[Opening STORED DATA section]

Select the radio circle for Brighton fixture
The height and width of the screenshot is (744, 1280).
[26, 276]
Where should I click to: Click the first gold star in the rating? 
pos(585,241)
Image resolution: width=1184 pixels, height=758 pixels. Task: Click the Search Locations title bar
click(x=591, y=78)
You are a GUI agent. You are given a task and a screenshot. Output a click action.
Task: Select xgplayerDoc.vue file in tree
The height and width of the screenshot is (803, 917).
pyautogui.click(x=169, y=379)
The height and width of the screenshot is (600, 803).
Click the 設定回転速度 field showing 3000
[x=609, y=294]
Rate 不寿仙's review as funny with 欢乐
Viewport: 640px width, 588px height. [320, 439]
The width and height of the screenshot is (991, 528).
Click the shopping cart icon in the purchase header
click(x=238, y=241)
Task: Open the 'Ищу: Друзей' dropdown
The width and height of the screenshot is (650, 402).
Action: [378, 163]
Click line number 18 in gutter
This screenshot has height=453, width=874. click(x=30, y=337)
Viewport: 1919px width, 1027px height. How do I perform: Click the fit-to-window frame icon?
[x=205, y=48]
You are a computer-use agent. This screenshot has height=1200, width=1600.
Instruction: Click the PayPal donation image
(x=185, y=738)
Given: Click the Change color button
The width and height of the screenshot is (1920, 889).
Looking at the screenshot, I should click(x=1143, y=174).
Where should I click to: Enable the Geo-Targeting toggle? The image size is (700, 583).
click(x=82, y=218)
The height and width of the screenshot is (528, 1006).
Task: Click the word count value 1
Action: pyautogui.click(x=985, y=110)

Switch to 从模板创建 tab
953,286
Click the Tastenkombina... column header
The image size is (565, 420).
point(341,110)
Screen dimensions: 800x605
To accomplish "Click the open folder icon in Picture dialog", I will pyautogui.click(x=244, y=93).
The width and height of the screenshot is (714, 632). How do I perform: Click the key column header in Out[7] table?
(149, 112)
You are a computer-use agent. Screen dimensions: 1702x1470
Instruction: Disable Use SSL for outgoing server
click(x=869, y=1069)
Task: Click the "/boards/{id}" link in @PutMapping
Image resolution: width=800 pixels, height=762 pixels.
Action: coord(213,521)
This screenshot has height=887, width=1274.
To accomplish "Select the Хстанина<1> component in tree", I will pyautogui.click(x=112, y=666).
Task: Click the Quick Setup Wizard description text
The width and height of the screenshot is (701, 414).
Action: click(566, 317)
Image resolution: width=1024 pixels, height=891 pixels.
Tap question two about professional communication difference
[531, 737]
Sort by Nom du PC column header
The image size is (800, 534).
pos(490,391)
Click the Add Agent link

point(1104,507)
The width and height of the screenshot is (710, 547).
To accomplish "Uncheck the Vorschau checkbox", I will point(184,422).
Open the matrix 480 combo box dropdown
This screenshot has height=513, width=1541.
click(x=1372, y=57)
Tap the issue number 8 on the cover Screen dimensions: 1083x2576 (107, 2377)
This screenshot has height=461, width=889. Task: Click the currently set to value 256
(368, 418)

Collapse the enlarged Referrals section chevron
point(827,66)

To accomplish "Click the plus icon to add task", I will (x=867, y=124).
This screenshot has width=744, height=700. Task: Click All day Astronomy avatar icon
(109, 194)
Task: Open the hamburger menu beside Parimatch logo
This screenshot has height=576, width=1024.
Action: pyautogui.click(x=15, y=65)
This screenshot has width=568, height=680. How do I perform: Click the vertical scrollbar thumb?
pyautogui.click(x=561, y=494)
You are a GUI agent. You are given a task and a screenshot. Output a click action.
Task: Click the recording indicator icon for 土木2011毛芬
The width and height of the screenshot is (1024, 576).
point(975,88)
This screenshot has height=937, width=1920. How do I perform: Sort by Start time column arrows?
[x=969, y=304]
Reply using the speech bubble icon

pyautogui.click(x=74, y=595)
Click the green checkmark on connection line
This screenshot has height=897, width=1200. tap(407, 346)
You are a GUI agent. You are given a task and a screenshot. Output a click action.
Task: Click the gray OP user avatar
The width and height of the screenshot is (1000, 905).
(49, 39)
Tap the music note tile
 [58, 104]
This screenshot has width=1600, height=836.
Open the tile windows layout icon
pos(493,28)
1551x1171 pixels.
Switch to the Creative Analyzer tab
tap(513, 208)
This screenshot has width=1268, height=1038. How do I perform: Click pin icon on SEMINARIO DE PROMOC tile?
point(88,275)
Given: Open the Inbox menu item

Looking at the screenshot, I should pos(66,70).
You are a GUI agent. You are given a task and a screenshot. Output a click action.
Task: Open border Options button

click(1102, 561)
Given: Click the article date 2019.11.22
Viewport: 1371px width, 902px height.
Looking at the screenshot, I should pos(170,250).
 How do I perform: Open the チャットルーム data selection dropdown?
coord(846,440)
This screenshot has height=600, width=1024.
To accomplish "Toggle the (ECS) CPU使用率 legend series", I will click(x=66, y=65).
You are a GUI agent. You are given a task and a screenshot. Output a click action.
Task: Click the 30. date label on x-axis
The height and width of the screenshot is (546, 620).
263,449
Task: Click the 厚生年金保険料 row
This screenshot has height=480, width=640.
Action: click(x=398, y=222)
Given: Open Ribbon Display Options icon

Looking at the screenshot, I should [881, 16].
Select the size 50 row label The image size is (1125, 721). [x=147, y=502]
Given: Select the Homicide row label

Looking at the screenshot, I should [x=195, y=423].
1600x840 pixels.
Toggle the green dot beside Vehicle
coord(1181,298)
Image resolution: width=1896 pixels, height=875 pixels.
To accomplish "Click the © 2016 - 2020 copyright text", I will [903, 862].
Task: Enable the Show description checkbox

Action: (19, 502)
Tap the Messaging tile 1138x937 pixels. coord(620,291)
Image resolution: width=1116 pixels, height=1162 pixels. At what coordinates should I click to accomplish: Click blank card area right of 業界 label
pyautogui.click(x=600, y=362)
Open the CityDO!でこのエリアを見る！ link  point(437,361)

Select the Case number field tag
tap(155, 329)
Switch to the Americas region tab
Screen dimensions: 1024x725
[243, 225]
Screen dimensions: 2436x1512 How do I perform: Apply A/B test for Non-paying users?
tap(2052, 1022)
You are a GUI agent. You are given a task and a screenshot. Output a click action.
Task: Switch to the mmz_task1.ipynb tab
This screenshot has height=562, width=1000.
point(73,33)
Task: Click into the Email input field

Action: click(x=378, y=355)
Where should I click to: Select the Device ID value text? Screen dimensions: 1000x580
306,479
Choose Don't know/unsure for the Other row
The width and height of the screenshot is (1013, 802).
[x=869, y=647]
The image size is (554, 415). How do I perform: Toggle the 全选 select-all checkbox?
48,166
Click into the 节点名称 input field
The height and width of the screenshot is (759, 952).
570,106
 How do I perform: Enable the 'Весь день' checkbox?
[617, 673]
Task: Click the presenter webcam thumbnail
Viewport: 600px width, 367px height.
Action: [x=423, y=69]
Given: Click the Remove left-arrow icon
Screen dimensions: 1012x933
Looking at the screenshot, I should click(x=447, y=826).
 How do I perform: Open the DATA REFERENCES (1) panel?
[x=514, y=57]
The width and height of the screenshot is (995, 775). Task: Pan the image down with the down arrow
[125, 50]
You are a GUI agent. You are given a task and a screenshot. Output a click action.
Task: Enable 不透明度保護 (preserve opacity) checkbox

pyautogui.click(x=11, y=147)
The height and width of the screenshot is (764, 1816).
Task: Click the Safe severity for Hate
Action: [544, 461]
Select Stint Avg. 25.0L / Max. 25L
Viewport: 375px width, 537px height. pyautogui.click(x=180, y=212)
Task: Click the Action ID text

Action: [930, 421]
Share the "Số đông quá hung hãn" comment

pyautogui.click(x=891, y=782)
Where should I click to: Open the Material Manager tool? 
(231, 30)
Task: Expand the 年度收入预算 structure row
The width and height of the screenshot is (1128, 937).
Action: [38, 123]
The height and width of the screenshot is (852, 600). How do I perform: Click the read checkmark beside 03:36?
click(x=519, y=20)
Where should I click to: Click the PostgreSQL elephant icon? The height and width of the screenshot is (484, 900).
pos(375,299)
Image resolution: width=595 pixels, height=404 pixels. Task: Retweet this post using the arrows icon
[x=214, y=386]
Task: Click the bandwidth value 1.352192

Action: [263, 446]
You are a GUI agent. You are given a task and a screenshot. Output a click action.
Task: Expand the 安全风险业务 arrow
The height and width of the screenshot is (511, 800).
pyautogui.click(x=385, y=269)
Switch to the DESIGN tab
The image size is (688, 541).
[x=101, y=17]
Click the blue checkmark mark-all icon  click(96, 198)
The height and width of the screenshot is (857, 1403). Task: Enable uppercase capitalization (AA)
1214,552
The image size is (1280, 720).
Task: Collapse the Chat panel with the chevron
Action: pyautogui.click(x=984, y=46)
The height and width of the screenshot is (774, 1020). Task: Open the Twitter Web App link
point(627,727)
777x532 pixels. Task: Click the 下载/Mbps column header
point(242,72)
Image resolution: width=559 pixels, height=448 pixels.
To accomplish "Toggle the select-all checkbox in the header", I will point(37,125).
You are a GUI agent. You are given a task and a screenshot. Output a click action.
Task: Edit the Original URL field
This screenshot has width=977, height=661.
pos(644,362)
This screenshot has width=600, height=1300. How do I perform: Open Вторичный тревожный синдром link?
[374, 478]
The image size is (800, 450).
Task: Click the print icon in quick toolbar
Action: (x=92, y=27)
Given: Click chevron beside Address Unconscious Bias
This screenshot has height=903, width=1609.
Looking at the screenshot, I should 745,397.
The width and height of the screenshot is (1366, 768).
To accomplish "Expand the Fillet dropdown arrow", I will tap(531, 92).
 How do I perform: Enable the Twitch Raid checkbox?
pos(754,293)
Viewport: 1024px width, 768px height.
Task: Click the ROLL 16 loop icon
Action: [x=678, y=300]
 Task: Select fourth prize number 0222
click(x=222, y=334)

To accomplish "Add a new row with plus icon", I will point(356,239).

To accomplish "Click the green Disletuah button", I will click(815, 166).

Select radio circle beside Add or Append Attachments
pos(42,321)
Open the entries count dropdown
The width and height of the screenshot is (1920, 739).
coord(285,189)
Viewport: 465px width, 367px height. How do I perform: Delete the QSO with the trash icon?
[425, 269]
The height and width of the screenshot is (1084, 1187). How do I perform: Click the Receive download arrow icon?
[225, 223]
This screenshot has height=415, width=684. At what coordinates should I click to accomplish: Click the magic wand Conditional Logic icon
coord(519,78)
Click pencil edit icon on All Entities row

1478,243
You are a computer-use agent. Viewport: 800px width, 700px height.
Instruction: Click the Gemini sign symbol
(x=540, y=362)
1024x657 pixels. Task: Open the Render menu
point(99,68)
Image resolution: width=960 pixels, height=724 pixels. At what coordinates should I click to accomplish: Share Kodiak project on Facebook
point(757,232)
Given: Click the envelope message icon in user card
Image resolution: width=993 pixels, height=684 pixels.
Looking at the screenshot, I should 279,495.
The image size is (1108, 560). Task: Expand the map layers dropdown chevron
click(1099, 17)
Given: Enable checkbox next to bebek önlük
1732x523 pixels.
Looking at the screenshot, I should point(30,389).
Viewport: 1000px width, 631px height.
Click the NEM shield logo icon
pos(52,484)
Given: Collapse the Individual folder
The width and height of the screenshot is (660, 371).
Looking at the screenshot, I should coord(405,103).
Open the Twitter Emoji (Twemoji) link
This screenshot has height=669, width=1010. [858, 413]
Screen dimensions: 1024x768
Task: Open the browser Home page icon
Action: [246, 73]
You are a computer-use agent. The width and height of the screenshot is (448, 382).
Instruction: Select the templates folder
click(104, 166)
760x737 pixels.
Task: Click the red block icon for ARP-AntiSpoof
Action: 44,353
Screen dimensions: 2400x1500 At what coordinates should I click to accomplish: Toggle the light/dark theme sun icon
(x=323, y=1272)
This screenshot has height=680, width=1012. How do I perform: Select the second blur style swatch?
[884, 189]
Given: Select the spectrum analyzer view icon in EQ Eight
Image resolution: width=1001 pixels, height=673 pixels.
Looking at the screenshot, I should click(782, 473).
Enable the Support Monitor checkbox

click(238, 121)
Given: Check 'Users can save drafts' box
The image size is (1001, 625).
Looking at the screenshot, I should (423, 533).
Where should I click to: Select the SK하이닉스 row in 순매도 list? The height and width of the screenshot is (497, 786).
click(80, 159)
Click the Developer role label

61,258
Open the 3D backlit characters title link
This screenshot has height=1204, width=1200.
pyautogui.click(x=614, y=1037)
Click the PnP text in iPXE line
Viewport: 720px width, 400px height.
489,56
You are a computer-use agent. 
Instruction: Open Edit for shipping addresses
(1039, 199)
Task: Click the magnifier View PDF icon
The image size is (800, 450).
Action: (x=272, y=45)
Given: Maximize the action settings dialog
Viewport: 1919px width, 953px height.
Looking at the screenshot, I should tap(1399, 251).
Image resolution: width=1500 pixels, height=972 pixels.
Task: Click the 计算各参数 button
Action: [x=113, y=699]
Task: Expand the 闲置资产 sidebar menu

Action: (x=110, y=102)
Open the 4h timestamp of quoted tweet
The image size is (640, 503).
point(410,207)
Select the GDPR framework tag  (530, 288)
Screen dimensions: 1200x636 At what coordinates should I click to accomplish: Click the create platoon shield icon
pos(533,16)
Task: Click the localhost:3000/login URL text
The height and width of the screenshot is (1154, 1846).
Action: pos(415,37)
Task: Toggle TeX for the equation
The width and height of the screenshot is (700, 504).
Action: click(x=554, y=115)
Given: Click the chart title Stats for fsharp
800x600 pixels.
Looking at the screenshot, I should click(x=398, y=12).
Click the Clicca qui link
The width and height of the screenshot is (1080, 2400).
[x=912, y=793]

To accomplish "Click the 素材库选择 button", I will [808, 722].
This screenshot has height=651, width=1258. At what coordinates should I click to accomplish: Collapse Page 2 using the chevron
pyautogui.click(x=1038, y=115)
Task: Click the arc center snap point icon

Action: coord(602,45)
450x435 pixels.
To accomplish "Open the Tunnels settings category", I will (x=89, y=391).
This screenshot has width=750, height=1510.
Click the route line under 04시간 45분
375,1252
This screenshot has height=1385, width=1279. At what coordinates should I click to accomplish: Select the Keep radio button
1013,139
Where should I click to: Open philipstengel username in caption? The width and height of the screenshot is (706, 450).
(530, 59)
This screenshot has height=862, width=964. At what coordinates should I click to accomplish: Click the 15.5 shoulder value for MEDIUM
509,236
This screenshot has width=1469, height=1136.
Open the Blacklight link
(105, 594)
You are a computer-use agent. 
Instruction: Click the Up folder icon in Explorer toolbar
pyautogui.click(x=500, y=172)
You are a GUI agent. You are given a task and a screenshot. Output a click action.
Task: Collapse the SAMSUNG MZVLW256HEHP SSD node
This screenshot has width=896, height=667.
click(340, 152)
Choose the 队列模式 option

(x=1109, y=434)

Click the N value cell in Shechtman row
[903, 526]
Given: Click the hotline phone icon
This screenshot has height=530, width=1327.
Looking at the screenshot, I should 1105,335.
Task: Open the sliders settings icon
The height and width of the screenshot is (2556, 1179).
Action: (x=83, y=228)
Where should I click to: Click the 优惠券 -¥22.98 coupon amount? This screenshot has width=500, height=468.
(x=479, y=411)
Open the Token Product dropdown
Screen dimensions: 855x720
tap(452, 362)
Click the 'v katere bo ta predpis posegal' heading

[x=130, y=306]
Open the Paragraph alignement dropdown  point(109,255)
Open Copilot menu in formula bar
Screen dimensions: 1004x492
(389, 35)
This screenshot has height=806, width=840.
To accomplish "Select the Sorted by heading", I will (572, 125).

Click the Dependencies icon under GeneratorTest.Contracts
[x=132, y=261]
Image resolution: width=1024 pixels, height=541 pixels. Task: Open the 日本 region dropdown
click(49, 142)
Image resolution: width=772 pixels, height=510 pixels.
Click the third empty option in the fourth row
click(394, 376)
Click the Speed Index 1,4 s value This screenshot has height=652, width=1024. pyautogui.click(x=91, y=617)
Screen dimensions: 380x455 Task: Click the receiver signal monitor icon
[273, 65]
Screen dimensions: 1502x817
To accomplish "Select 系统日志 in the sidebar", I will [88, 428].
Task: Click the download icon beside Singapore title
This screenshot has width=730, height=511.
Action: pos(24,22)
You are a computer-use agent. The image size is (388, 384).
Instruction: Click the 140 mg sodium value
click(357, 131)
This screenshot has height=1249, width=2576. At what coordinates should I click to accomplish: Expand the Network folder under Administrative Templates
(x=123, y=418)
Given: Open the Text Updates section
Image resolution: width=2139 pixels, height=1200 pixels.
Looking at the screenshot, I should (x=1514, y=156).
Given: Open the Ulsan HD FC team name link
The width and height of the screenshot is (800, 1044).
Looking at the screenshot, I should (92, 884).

[Closing STORED DATA section]

TASK OBJECTIVE: Which lines of the data include "settings"? Copy each of them.

REPLY TO THE TASK:
Given: Maximize the action settings dialog
To accomplish "Open the Tunnels settings category", I will (x=89, y=391).
Task: Open the sliders settings icon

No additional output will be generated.